Perhaps one of the most significant bars to wage disparity cases is the difficulty of obtaining real data that helps a plaintiff to frame an effective class action complaint. While the law allows individual claims, for many plaintiffs lawyers, a class action is desired where potentially hundreds or thousands of workers with wage disparities are at issue.
Federal Equal Pay Act class actions are opt-in classes, meaning that a lot of effort is put in up front by a plaintiff to identify victims and seek members of a class. Title VII, by contrast, allows wide-ranging class actions (all women in such and such positions, for instance), although employers have had some success preventing certification of overly broad classes.
More significantly down the road, the U.S. Supreme Court’s 2011 decision in the Walmart wage-and-hour class action recognized that where employment decisions are “subjective” (which might include a salary offer or the placement of someone in a pay range), it can be difficult to maintain a class action as the class is not similarly situated.
EEOC Pay Data to the Rescue
There is no doubt that EEOC-collected wage and salary data will fuel new efforts to litigate class actions addressing alleged wage disparities. Litigants will use the EEOC data, supplied by the employer directly, to better frame an initial complaint that can withstand attacks by motion, as well as to better target companies for litigation based on significant reported pay gaps.

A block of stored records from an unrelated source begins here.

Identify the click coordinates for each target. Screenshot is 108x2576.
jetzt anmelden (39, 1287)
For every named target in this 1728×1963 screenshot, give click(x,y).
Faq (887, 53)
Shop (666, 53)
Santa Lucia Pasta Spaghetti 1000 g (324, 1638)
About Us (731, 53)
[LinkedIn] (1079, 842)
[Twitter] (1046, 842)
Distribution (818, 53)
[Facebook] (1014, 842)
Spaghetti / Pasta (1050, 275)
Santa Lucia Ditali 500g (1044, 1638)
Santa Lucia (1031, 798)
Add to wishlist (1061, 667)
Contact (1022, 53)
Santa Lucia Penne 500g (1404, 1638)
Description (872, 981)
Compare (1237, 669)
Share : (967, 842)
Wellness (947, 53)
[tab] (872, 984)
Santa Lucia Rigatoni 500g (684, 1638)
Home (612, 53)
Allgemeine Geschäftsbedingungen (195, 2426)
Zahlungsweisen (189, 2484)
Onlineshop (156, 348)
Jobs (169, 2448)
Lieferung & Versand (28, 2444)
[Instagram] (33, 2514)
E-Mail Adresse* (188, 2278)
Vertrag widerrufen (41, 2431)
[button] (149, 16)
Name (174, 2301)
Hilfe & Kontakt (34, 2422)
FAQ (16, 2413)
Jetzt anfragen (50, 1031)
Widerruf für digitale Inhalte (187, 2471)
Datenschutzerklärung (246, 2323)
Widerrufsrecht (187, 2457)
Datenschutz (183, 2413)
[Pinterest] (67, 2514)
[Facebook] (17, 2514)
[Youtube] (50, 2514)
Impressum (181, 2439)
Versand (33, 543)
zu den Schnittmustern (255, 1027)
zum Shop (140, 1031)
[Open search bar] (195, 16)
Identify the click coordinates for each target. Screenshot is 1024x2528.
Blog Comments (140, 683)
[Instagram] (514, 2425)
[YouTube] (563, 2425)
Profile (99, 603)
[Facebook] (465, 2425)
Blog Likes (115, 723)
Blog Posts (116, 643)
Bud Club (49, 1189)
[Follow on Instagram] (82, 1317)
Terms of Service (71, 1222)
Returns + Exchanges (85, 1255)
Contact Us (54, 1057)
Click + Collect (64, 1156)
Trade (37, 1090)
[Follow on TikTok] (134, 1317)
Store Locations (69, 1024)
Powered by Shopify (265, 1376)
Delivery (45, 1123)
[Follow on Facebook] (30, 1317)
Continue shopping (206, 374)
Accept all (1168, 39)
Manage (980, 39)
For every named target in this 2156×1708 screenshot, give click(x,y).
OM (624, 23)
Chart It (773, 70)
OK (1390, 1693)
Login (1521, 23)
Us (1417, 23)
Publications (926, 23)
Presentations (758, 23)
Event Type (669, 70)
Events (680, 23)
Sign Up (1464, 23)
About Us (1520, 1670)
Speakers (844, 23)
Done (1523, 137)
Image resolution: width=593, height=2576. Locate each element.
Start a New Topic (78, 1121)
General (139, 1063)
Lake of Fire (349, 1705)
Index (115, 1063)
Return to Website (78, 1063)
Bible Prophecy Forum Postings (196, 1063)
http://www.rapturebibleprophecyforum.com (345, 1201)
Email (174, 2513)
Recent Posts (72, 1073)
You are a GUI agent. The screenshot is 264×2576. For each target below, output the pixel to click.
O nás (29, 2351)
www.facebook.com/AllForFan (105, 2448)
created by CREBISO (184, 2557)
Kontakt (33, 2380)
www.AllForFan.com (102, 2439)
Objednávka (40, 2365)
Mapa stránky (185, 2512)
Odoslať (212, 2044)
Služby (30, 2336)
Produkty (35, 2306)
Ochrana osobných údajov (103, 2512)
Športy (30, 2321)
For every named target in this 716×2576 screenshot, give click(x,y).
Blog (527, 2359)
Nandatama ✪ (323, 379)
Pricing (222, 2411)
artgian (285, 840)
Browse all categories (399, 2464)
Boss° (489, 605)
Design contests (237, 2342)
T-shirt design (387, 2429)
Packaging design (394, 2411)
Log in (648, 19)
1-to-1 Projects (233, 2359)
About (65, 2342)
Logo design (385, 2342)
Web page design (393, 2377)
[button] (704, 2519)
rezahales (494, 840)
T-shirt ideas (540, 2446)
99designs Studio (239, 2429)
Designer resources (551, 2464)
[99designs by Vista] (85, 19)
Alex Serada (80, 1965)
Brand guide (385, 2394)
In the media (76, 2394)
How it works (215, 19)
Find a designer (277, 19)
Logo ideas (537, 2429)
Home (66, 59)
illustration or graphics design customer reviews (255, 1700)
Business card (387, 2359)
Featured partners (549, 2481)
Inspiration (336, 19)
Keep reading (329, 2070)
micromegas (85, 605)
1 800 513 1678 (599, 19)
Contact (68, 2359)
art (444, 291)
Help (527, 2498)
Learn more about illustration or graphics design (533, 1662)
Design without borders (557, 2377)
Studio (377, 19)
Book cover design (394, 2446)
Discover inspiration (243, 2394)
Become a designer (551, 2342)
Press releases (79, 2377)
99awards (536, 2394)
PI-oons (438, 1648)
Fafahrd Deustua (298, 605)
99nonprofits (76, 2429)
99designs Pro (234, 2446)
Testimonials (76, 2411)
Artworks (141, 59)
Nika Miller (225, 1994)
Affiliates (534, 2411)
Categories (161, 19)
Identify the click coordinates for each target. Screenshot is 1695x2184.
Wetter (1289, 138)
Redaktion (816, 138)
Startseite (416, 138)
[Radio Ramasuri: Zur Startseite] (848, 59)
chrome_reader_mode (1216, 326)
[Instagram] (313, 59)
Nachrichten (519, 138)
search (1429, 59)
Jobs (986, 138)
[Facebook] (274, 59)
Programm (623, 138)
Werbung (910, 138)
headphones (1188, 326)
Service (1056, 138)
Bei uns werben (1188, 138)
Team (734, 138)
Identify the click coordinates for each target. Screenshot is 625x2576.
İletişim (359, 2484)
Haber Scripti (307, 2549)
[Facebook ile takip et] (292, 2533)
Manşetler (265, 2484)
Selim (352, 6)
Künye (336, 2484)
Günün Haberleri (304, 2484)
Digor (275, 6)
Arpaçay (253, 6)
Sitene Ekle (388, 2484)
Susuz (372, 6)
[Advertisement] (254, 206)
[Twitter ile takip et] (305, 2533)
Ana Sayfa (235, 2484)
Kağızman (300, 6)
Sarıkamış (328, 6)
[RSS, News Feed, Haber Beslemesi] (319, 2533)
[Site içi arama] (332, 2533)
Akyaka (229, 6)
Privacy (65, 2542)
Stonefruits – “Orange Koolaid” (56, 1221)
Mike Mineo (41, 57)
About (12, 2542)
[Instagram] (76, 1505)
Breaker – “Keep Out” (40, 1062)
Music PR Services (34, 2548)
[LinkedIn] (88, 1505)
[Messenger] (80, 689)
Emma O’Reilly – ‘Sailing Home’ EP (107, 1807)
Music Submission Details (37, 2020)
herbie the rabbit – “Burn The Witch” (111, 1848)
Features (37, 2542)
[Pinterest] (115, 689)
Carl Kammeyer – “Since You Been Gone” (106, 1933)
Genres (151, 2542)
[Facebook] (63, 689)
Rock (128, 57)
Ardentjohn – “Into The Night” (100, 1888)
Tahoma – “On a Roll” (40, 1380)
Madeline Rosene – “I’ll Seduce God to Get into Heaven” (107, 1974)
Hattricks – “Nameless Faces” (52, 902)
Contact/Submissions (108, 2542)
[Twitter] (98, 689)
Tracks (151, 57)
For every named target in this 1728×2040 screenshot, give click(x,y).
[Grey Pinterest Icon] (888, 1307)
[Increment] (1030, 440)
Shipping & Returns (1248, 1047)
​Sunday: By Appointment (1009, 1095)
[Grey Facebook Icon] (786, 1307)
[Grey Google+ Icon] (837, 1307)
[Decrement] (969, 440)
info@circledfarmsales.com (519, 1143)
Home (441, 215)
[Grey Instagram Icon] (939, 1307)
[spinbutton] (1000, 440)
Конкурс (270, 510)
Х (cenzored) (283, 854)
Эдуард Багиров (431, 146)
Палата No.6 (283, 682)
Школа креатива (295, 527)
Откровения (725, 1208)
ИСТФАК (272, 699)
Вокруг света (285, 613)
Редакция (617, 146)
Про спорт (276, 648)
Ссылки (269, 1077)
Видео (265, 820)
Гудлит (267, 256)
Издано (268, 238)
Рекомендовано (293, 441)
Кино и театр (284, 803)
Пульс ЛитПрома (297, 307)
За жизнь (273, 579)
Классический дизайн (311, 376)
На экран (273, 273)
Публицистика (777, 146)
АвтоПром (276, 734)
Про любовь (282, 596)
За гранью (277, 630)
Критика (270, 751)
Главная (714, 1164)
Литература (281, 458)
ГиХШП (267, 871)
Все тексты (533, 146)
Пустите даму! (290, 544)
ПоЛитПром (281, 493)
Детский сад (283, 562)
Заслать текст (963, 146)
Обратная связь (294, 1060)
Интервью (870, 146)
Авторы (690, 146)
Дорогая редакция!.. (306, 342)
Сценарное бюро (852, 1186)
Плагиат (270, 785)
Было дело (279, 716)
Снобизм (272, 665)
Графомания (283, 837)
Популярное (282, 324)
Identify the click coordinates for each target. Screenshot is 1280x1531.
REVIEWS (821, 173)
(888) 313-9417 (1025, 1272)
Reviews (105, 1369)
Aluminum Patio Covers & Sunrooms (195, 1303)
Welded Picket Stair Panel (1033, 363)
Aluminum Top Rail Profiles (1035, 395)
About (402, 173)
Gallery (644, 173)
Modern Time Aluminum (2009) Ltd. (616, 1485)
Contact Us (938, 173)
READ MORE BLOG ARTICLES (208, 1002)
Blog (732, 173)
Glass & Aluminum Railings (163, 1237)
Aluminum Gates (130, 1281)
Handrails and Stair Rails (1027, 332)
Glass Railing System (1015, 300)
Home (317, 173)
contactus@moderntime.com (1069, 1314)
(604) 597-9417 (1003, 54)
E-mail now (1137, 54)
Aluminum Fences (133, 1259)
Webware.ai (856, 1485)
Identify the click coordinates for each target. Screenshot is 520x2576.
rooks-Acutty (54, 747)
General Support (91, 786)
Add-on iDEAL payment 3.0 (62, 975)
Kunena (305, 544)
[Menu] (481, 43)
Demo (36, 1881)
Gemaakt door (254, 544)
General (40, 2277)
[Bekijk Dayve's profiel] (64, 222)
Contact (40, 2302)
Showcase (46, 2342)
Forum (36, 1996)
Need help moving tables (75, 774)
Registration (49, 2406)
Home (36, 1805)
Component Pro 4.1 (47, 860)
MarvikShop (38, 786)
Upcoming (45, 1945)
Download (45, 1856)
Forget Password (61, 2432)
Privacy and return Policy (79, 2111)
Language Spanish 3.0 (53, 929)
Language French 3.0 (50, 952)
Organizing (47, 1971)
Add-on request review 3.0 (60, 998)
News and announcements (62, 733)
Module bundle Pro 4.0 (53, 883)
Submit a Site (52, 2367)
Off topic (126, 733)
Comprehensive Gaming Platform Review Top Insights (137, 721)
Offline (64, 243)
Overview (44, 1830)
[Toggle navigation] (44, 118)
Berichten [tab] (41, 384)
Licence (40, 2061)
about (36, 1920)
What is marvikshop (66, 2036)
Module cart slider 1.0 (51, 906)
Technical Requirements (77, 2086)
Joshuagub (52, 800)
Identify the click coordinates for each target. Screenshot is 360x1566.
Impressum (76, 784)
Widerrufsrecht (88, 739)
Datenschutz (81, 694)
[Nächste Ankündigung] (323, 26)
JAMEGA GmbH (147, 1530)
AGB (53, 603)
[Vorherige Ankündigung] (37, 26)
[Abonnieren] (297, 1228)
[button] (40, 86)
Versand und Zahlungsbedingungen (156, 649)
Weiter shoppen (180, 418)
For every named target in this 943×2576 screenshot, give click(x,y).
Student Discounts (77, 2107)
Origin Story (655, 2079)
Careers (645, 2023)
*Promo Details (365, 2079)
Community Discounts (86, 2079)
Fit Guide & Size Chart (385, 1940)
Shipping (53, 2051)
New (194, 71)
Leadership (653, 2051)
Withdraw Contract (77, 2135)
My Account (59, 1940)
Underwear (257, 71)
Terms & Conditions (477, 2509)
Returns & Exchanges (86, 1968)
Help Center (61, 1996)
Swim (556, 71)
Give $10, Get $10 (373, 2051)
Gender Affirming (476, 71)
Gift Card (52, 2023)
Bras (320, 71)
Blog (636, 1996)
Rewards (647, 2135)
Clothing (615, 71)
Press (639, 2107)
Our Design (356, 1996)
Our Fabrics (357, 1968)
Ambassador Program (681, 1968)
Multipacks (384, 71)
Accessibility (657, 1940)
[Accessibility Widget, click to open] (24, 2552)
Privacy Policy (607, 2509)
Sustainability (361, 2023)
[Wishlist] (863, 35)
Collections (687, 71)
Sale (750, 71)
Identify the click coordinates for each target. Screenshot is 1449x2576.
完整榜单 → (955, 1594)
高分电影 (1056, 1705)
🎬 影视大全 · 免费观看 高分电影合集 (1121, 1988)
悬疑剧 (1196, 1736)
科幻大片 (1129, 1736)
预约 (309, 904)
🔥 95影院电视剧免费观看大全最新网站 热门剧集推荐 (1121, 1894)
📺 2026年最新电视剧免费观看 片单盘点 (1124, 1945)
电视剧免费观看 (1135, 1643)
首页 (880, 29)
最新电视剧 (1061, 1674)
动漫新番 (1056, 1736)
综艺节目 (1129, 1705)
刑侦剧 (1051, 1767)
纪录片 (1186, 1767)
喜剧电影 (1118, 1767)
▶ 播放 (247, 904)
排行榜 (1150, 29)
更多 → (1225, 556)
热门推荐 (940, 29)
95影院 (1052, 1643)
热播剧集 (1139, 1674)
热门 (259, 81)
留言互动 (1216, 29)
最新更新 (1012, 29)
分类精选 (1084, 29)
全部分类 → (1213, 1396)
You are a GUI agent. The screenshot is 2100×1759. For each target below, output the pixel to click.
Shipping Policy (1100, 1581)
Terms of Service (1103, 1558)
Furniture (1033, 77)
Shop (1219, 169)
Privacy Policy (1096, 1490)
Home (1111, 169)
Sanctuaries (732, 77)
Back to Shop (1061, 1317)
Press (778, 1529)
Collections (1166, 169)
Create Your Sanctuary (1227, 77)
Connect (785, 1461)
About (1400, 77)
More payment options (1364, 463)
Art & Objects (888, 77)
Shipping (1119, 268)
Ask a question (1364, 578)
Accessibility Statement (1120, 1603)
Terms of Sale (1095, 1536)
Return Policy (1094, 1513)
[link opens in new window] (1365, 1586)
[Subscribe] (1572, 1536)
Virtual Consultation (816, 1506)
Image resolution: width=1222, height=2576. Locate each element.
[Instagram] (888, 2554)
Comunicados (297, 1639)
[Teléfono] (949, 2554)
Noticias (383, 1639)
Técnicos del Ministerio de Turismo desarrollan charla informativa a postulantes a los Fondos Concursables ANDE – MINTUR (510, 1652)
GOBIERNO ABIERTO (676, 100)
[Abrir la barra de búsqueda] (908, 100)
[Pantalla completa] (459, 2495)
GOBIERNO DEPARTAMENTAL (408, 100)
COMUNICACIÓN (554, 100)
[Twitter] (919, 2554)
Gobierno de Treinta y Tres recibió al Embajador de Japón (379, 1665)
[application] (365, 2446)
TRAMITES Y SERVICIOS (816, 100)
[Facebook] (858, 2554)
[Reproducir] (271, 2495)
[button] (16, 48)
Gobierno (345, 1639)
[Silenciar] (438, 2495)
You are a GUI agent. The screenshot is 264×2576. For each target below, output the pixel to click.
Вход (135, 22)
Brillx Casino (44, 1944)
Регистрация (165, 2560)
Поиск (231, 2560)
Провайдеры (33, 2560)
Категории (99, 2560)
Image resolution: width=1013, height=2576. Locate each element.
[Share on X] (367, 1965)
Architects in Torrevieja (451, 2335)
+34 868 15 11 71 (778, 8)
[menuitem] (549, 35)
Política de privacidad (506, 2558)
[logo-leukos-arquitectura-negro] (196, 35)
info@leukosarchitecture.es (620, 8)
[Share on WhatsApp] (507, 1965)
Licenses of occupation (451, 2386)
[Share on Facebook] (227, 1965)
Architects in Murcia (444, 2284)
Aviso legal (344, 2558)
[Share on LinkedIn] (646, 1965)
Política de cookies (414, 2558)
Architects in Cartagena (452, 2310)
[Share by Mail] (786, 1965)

Employers will argue among other things that little can be determined from broadly aggregated pay in broadly designated EEOC job categories. But there is little doubt that collective actions will get a boost from Judge Chutkan’s ruling.
Employers also face the prospect that the public is more interested in this topic and generally favors equal pay for equal work. Potential publicity about outlandish pay discrepancies will likely drive more interest for those promoting the equal pay agenda. Boards of directors have little choice but to request HR departments and senior leaders to explain reported pay discrepancies.
The Case for Proactive Pay Equity Analyses
Understanding what your data may show is the key to giving your organization advice on what it might need to do now. Organizations that have recently done a thorough pay equity analysis will better understand not only what they might report but can also observe if previous measures to moderate pay gaps have been successful.
A proper pay equity analysis is done under legal privilege and allows you to explore how different factors such as tenure, hire date, location, prior salary and employee ratings (as some examples) may have affected your pay data when comparing by race and sex.
Could this be used against you? There is no guarantee, as data is data and like other facts, it is always discoverable. But using counsel familiar with these efforts to help make judgments and decisions about the data is an example of privileged advice that can be protected. More importantly, privileged advice better places your organization to understand its risks and consider appropriate actions. There are many good professionals who specialize in conducting these analyses. Most can partner with lawyers working under privilege.
Finally, it is my experience that managers and workforces respond positively when it is understood that the employer is taking steps to ensure pay inequities are fairly dealt with by the employer. This is a complicated topic so get advice now and keep an eye on the EEOC’s website for more details about reporting requirements.